→ WHAT NEEDS TO BE DONE
Return, word for word, the lines from the one containing "You are a GUI" through the end of the records, and leave out the pictures.

→ DATASET EXTRACT
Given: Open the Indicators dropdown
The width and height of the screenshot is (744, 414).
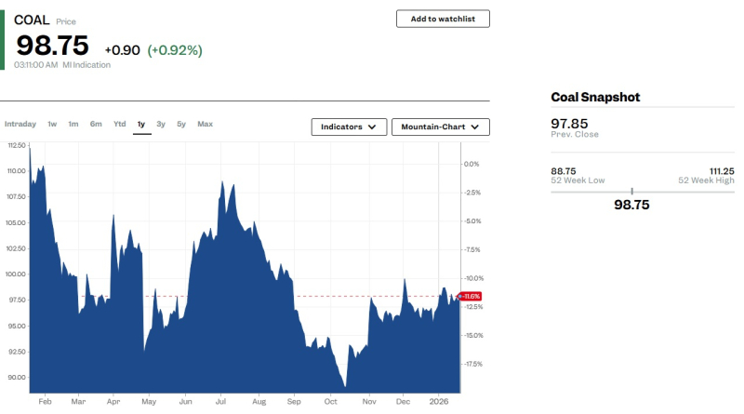Looking at the screenshot, I should click(x=349, y=127).

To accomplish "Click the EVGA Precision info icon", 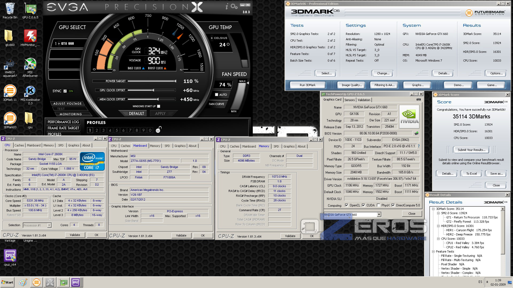I will pos(227,6).
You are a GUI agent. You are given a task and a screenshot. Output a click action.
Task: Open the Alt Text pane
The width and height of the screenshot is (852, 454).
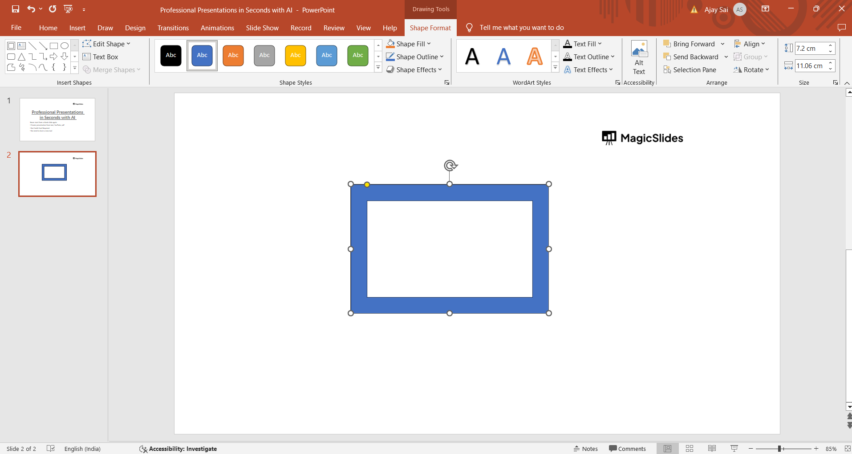(x=639, y=58)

→ EXERCISE SOLUTION
You are a GUI agent. You are given a task and a screenshot. Output a click action.
Task: Open the Alt Text pane
The width and height of the screenshot is (852, 454).
(x=639, y=58)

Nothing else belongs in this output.